Above: “Absolutely not!!” (ironic promo image used for the subject of this post by Ken Akamatsu, creator of Love Hina, and thus the actual holder of the intellectual property thereof.)
（It Really Might Be For Real!)
Ken Akamatsu, the creator of Love Hina, has founded a project that promises to be the YouTube of Manga. I am not making that up; this blog post (it’s in Japanese, FYI!) uses that exact premise. (There’s also a comparison to Nico Video, which is a Japanese, YouTube-style service.)
This is something that the manga industry has desperately needed for years. For serious fans, the sheer physical size and weight of a manga collection is a major burden. This is why, in spite of being a voracious reader of Japanese, I own very few physical manga myself. And I used to translate them for a meager living! (Well, TokyoPop always got the copies back after I was done with them, but that’s another story…)
Manga creators will be able to upload their works in the simplest of manners, .jpg format images in a Zip file, and the site will automatically unpack the data and make it available both in web reader format and in PDF format. Now, I’m not the greatest fan of PDF, but there will be no DRM whatsoever and you can give the stuff to friends at your own discretion. It will also be 100% free, using per-click revenue distribution to reward the authors without thick, thick piles of publisher bureaucracy, red tape and all the massive costs of physical printing and distribution.
Why This Matters:
Manga has been a declining industry for a while. Ken himself has asked the obvious question: what comes after Bleach and Naruto and One Piece? What? These three pillars are holding up the entire industry, and a lot of very good and very creative stuff rests in their shadows. More importantly, the sheer infrastructure of it all is hard pressed to keep up with the modern world… and digital distribution has been a bright light, but has never been implemented in a workable way.
On Nov. 26, we’ll see if this way will work.

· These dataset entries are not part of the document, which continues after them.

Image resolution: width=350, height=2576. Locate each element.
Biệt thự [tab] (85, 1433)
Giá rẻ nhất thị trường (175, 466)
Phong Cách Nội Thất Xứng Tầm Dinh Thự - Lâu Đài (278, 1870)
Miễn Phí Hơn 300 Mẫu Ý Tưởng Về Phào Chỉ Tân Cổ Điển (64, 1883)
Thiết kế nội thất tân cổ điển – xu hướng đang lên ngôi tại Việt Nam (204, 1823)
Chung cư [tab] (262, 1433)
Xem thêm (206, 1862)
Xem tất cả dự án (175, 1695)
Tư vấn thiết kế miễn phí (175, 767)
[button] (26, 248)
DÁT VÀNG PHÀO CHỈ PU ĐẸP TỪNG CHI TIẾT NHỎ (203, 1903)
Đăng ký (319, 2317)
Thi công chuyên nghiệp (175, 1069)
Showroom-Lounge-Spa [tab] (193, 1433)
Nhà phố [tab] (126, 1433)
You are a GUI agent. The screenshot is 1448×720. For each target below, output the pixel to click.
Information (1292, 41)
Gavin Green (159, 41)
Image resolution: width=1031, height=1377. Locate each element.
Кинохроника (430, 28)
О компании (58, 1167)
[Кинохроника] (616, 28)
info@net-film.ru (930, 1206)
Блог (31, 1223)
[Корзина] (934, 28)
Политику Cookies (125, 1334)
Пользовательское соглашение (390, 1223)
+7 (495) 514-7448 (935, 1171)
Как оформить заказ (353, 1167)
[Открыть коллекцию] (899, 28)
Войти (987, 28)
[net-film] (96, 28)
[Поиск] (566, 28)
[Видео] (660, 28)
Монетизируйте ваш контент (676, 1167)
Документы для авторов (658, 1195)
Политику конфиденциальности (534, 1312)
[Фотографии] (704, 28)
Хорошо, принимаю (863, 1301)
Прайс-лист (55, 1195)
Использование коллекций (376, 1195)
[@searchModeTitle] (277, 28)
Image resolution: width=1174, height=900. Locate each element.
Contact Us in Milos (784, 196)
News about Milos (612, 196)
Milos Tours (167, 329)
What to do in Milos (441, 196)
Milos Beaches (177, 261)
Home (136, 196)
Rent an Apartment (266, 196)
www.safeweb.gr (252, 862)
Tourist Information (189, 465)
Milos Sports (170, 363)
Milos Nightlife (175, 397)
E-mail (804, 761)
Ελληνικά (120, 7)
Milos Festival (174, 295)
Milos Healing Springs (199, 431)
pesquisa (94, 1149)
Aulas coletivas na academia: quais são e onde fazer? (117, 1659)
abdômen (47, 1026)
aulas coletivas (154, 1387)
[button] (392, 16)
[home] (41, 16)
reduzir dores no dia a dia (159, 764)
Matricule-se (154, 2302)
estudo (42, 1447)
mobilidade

Ken is wealthy enough to not need to make one dime on it. His interest is promoting creativity, authors, and getting both as close to the fans as possible. Realistically, this will be covering a lot of out of print works, but that’s OK. There’s a lot of out of print titles people haven’t read.
Ken leads the way with all 14 volumes of Love Hina, which will therefore be available for free download and viewing once the full site is up.
I haven’t actually read the manga, and I only saw a few episodes of the anime (like 3, I think?), so I will be reading.
As a former manga translator (of high skill and great pride in my work), let me tell you my simple and honest opinion: the industry NEEDS this. That includes the U.S. side, though contracts and rights issues may make doing the same thing on U.S. shores more difficult.
If it ever does happen, I would do everything possible to support it myself.
I even have my own dreams of novel writing, for the works of great Japanese artists inspire me deeply and really make me want to create on my own. It’s ideas like this that give me some hope in this world.
This is an idea whose time has come. We’re not all carpenters. We can’t just build shelves to store 100 volumes of manga. Even if you have to pay for it, and believe me, I’m all for supporting creators and artists, the point is having it in a good format that you can have on a hard drive or portable device.
Why can’t you be able to enjoy manga on PC, or iPad, or PS3 image viewer, or PSP, or anything of the sort? Why not? Let’s strip the barriers down, get the support to these artists that they richly deserve, and spread the joy of artistic creativity to the fans and readers who will enjoy and appreciate it.